◆ Work instruction ◆
Write out once more the lines running from the top of the entries below to the line with "ما هي أهم الدلالات المتعلقة", both ends included.

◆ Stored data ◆
□ □ □ □ □
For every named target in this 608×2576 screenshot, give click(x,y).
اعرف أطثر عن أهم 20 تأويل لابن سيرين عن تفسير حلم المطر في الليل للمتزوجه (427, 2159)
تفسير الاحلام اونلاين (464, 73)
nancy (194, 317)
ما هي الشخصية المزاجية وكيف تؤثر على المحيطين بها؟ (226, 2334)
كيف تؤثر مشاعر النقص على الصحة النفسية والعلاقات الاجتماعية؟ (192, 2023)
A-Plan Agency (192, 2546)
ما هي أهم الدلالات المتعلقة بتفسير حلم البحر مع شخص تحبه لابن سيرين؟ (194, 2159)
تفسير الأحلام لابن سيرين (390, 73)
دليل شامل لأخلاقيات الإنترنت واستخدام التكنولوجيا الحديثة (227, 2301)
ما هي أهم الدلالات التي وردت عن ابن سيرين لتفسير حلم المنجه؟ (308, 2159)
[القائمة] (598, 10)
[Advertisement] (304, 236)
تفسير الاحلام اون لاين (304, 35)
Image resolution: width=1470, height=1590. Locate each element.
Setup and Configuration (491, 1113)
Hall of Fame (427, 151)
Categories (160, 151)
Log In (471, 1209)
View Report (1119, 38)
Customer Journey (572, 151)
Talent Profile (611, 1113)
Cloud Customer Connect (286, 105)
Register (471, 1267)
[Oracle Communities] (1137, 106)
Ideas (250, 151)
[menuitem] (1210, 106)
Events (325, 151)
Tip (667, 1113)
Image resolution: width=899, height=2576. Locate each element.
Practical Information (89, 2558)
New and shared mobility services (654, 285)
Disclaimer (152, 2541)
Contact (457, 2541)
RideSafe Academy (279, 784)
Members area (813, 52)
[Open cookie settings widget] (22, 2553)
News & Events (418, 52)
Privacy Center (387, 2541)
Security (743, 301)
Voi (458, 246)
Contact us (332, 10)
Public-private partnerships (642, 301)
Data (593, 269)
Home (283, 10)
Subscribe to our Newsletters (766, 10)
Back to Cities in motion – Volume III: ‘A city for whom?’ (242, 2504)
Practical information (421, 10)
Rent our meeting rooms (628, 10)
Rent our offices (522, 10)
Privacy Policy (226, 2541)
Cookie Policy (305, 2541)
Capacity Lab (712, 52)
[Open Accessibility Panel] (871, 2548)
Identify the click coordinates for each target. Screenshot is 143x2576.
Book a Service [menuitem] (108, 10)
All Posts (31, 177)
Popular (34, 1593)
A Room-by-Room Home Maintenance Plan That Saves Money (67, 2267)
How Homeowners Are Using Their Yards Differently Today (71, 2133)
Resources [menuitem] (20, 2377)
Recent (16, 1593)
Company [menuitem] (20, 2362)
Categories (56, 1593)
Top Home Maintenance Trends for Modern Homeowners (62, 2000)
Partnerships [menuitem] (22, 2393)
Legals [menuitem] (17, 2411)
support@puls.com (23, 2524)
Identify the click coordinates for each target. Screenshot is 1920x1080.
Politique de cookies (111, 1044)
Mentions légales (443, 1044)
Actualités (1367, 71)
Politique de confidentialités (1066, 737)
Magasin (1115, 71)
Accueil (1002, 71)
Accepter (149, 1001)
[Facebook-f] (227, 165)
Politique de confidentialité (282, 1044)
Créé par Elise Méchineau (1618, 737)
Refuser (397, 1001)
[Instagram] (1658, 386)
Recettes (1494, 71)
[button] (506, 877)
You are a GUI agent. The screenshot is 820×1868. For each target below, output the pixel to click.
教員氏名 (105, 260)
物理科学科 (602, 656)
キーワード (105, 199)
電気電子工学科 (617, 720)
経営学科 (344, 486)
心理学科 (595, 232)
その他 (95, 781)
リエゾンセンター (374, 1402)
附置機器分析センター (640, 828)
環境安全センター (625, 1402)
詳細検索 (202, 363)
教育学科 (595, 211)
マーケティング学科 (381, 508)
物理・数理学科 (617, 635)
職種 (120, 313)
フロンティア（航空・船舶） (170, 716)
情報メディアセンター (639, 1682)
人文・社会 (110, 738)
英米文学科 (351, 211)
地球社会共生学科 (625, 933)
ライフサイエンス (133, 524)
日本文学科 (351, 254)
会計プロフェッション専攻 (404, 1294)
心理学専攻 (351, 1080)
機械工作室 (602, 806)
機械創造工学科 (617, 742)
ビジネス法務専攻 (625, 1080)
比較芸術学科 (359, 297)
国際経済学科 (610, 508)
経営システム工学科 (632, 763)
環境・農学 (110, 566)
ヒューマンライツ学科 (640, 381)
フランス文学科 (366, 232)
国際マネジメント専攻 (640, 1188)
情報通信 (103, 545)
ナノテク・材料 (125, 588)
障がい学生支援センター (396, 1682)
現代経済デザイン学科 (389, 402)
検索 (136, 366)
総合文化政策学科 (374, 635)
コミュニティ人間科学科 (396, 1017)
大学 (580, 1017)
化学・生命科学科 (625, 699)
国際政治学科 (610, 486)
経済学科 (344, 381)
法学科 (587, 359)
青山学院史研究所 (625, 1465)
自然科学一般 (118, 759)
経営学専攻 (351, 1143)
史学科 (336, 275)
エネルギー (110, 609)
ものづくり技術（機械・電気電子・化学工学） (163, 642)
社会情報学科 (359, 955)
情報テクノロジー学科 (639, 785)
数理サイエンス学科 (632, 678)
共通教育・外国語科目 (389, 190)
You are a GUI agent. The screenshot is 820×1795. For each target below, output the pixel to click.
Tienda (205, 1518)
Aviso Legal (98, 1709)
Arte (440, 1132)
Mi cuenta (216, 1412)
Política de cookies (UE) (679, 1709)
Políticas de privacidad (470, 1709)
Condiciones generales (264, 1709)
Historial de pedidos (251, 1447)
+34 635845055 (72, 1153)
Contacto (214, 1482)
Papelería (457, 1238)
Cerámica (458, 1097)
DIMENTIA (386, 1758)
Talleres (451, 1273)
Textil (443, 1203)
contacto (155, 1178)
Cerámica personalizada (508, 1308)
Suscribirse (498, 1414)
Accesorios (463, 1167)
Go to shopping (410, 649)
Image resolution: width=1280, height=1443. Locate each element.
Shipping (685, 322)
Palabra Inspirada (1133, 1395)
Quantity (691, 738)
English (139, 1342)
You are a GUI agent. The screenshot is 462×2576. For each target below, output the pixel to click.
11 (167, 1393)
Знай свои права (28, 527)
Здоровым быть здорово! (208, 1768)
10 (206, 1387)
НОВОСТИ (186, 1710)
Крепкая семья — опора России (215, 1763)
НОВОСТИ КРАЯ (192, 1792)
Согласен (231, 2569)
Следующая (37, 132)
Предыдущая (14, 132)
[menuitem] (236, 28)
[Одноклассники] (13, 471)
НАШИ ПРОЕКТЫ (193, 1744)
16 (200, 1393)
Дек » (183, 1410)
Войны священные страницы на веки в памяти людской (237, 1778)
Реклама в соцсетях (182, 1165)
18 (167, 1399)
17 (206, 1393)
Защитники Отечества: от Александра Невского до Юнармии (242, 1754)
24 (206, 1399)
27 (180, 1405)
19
□ □ □ □ □
◆ Your response ◆
For every named target in this 608×2576 screenshot, give click(x,y).
اعرف أطثر عن أهم 20 تأويل لابن سيرين عن تفسير حلم المطر في الليل للمتزوجه (427, 2159)
تفسير الاحلام اونلاين (464, 73)
nancy (194, 317)
ما هي الشخصية المزاجية وكيف تؤثر على المحيطين بها؟ (226, 2334)
كيف تؤثر مشاعر النقص على الصحة النفسية والعلاقات الاجتماعية؟ (192, 2023)
A-Plan Agency (192, 2546)
ما هي أهم الدلالات المتعلقة بتفسير حلم البحر مع شخص تحبه لابن سيرين؟ (194, 2159)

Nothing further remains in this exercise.